Automatically associated channels: Kir6.2



Title: Elimination of allosteric modulation of myocardial KATP channels by ATP and protons in two Kir6.2 polymorphisms found in sudden cardiac death.

Authors: Ningren Cui, Li Li, Xueren Wang, Yun Shi, Weiwei Shi, Chun Jiang

Journal, date & volume: Physiol. Genomics, 2006 Mar 13 , 25, 105-15

PubMed link: http://www.ncbi.nlm.nih.gov/pubmed/16403845


Abstract
The major cause of sudden cardiac death (SCD) is ventricular arrhythmias due to unstable myocardial electrical activity in which the ATP-sensitive K+ (KATP) channels play a role. Genetic disruption of these channels predisposes the myocardium to arrhythmias. Two point mutations in the Kir6.2 subunit are found in SCD with acute myocardial infarction. Here we show evidence for the functional consequences of the P266T and R371H variants. Baseline single-channel properties, expression density, and channel modulations were studied in patch clamp.
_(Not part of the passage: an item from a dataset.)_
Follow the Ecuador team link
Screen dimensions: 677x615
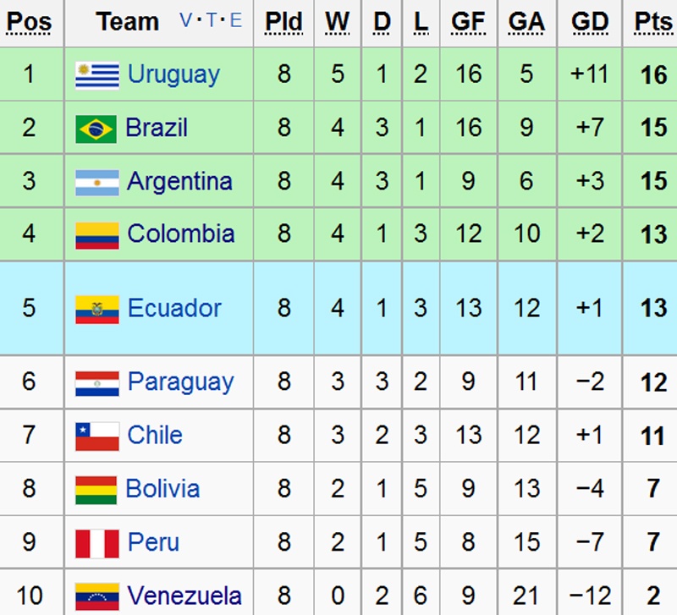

We focused on channel modulations by intracellular ATP and protons, as the concentration of these two important KATP channel regulators changes widely with hypoxic ischemia. We found that both variants expressed functional currents even though they occur at two highly conserved regions. The open state probability of P266T was twice as high as the wild-type (WT) channel, whereas its channel density was only approximately 20% of the WT channel. Although the outward current was not affected by these two mutations at neutral pH, it was approximately 20% lower at acidic pH in the P266T than in the WT channel. Both P266T and R371H mutations significantly reduced ATP sensitivity and increased pH sensitivity. More dramatically, allosteric regulation by intracellular ATP and protons was almost completely eliminated in the polymorphic P266T and R371H channels. Such an abnormality was seen in both inward and outward currents. Given the importance and beneficial effects of allosteric regulation in cellular responses to metabolic stress, the loss of such a regulatory mechanism in the P266T and R371H variants appears consistent with the adverse consequences occurring during acute myocardial infarction in patients.